Whishper is an awsome project built on top of LibreTranslate, that we can SelfHost to make local audio transcription.

The Whishper Project

Whishper - Open-source, local-first audio transcription and subtitling with UI

SelfHosting Whishper

🚀 Self-Hosting Whisper Project with Docker: Step-by-Step Guide

  1. CPU: Surprise! No GPU is required for this setup. You don’t need an expensive GPU to dive into AI projects!

  2. Docker Installation: Make sure Docker is installed on your machine. Docker simplifies the deployment of complex AI projects and provides a consistent environment across different platforms.
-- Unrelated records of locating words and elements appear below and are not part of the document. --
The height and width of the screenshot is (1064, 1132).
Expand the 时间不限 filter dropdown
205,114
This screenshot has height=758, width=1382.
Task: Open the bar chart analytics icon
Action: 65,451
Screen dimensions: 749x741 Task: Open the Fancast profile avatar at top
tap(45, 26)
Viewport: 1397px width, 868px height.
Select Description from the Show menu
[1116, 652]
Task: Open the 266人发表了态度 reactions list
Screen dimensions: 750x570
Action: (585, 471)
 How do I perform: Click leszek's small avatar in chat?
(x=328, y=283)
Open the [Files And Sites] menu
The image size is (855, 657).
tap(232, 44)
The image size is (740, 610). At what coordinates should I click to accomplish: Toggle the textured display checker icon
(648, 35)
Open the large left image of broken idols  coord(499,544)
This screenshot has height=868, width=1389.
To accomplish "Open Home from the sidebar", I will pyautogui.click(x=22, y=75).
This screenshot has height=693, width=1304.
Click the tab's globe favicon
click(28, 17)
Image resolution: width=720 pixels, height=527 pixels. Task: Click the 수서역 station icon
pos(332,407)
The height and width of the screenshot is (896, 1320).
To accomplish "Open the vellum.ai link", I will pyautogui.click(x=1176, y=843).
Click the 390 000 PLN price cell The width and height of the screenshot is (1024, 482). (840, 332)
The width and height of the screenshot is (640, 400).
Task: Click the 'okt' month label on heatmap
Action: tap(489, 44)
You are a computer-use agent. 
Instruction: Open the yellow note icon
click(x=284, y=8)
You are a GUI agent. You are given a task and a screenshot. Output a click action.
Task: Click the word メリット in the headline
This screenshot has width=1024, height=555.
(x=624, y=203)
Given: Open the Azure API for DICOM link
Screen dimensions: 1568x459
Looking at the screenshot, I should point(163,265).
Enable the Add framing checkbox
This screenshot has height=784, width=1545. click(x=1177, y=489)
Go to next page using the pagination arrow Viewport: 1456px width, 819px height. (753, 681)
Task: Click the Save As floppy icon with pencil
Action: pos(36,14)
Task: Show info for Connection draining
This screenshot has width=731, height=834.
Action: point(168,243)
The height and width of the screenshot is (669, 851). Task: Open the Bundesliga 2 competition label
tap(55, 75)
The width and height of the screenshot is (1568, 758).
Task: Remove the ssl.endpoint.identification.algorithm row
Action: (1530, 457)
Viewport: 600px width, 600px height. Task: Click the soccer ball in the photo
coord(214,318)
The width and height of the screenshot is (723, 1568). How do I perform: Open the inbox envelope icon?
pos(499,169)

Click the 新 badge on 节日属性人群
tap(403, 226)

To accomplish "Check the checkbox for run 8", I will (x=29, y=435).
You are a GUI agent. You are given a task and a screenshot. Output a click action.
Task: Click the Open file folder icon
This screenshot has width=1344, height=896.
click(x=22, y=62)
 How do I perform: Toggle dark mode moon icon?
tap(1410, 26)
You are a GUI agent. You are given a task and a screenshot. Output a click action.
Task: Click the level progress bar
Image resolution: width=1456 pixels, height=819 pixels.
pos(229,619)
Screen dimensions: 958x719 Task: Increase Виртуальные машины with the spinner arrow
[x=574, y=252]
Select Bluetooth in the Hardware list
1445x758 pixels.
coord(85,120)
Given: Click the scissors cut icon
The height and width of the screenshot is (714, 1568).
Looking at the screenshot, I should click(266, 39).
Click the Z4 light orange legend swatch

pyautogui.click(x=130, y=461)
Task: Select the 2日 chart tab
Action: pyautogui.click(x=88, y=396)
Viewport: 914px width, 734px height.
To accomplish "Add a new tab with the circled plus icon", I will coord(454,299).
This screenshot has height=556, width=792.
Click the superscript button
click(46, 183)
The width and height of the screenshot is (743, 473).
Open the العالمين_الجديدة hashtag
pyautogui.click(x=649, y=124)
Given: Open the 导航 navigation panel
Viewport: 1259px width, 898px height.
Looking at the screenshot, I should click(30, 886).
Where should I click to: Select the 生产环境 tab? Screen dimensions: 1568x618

Really, Just Get Docker 🐋👇

You can install Docker for any PC, Mac, or Linux at home or in any cloud provider that you wish. It will just take a few moments. If you are on Linux, just:

apt-get update && sudo apt-get upgrade && curl -fsSL https://get.docker.com -o get-docker.sh
sh get-docker.sh
#sudo apt install docker-compose -y

And install also Docker-compose with:

apt install docker-compose -y

When the process finishes, you can use it to self-host other services as well. You should see the versions with:

docker --version
docker-compose --version
#sudo systemctl status docker #and the status
  1. Portainer Guide (Optional): If you’re not comfortable with Docker CLI commands, consider using Portainer, a web-based management interface for Docker. Follow the guide to set up Portainer and manage Docker containers with ease.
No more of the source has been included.